Social Call: Teen Christian ministry rocks the park with Austin, Victoria metal bands
May 15, 2013 at 12:15 a.m.
A place to be themselves.
That's what Mike and Angela Arnold set out to create when they started planning their Christian ministry's first metal show.
Angela Arnold, who used to work for the Victoria school district, started to notice several of her students were misunderstood youths who needed some sort of guiding light.
"They're trying to find their wings in order to fly," Mike Arnold said.
High school can be a confusing time for a teen trying to figure out right from wrong. Everyone's telling you to be good while leaving their own dirty laundry out in the open.
On Saturday, Rock the Park will feature a slew of Austin and Victoria metal bands at Ethel Lee Tracy Park.
It'll be a great time to bust out the picnic blanket and Frisbee to welcome the summertime.
My first taste of metal was last year at the Bayou Music Center. The Big Metal Show was headlined by Downfall, composed of members from my hometown, Humble, and Carry the Storm.
My sister, Martha, was the veteran metal head who discouraged me from head banging for too long, but after the first few sets, the urge was hard to resist.
By the end of the night, I was worried of any minor self-inflicted brain damage my "raging" might have caused.

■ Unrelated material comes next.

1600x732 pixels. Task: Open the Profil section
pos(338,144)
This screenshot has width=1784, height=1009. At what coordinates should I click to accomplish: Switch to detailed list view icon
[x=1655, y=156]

But the adrenaline rush and heavy cover version of Lady Gaga's "Poker Face" was well worth it.
For so long, metal was this untouched, frightening genre I kept away from in high school and college. But after the bayou show, what once seemed to be a monotone, noisy style of music turned into classical poetry.
It's hard to not make the comparisons between metal and Beethoven after a while.
Classical and metal music both grab their listeners through an almost silent-film journey that can be simultaneously cognitively and physically stimulating.
So if you're out at Ethel Lee Tracy this weekend, try not to shake your head too much - unless you're not afraid of suffering an extreme headache afterward.
And don't be afraid to be a genre jumper; it's a risk worth making.